Eccentric teenage years were spent soaking anything up to do with history and reading; I loved it!  I was obsessed with the royal family and was in love with the idea of London. All the books I read seemed to be set there, and of course, it was home to the British Royal Family. It was a dream that deep down I wanted so much to experience.  

But for a girl who couldn’t leave the house without her Mum at 16 years of age or even answer the phone, that dream seemed pretty impossible.

The road to recovery was long and hard and filled with many moments of amazing triumphs and frightening setbacks. But slowly I was beginning to live a life and being able to cope with my anxiety.

I’d been talking to my friend about going to London for over a year, but we could never get the dates right. In May 2017, I got fed up. I decided that I wanted to go on my terms and I booked a trip to the UK.

By.

My.

Self.

Of course, I was freaking out.

As the November date loomed closer, I thought of a million and one ways to get out of it. My most creative idea was the good old fashioned fall and leg break trick right before I left.  I wouldn’t be able to go, and I might get the money back from insurance, it was a win-win solution!

Panic attacks ensued and I was sure something horrific was going to happen to me overseas. I kept thinking ‘How silly am I to think I would be able to travel to a country I had never been to before all by myself?’ These thoughts kept playing over and over in my mind, but  I pushed through.

Finally, the big day arrived, dread-filled would be the way to describe it.

I am pretty stubborn, and I didn’t want to waste all that money I had already spent on the trip. Something inside me just knew I had to go. This was my motivator.

The flight was long but nowhere near as scary as I thought. People are kind, especially when you are a solo female traveler. But I was pleasantly surprised to see I wasn’t the only one. Young women taking on the world filled the flight. It was awesome.

As the flight descended into a gloomy and cold London evening, the pilot announced our arrival with ‘Welcome to London’ over the speaker. It was and will always be one of the most defining moments of my life.

I couldn’t believe it.

Everything I fought for, everything I went through, from the days thinking I wouldn’t survive the black beast that is anxiety, had finally paid off. I was actually in London… the magical city. A real-life Disneyland.  I couldn’t wait to explore.

** Set exercise **
Carry on the account of the solo trip to London above from its last sentence.

** Data **

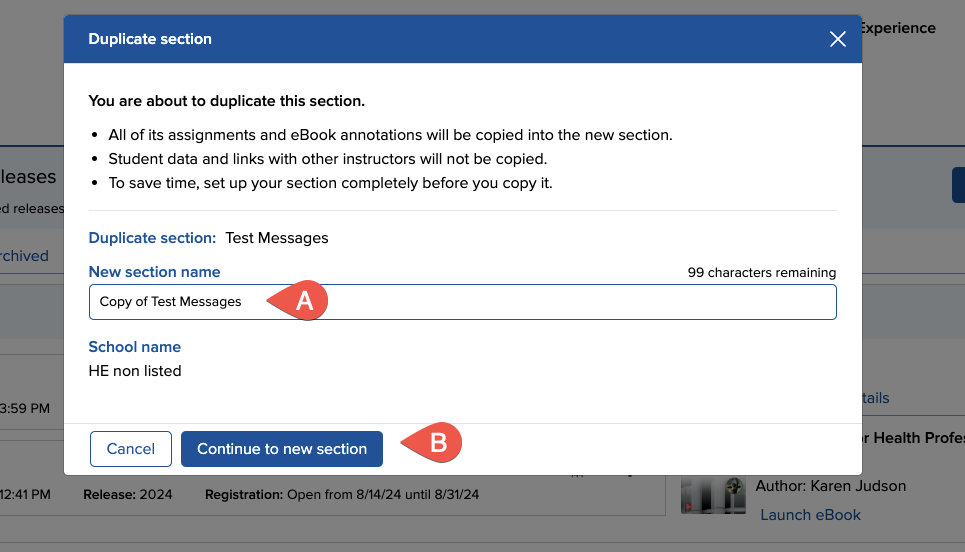Open the Launch eBook link

(810, 514)
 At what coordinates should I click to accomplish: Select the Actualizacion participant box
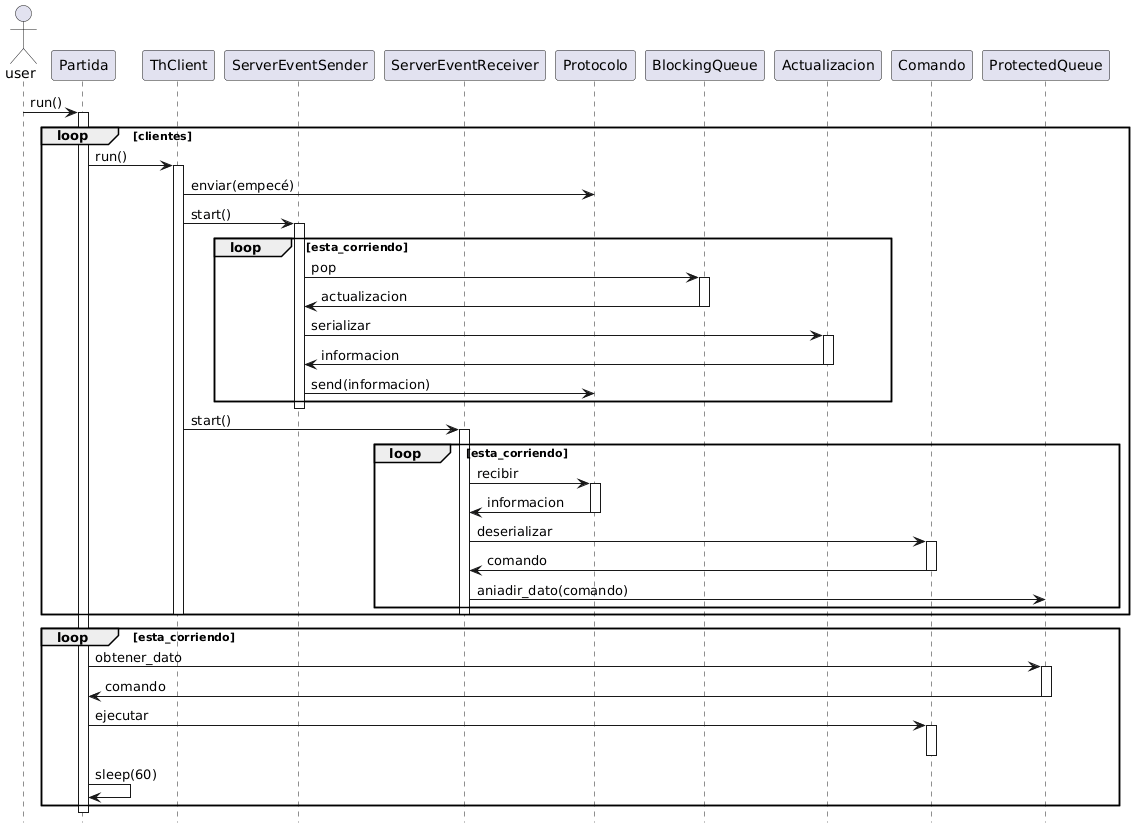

** Written reply **
London was everything I expected and more. I saw Buckingham Palace, Kensington Palace, Hampton Court Palace and The Tower of London (I told you I was a royal nut!). I went up to Yorkshire and saw the home of my favorite writer, Emily Bronte.

London culture filled and exciting. Every train station had a bookshop, and every building was bursting with history. I caught the tube everywhere and felt like a real Londoner.

I could totally be free. I felt like I was completely alone in the world and yet I was in one of the busiest cities. I found myself so quickly when there was no one else to talk with.

I got to know myself in a way I had never been able to before, and I realized that I am pretty impressive and strong. It was the best week of my life.

I believe that if you are lucky enough to be able to do it, that every young person should travel by themselves somewhere.

I totally had to rely on myself. There was literally no one else to lean on for support. And I had to grow up super quickly.

It could be the most terrifying thing you will ever push yourself to do. But it will also be the most liberating. I promise you’ll come back a more grounded, mature and all-round better person. You will find yourself in ways you have never encountered yourself before.

I came home a different person. Things that worried me don’t worry me anymore. I found new parts myself. Great parts. I think that is the most awesome thing you can do.  

Bio: Cassidy is a social media influencer, with her Instagram account one of Australia’s most popular! You will find Cass taking on the world one day at a time as authentically as possible. Her love of stories, in particular Bronte has her head in a book at some stage during the day and she has a love for the written world that shines through in her work. She is an advocate for Young people finding their inner strength and pushing through what can be a difficult world to be in. She has triumphed.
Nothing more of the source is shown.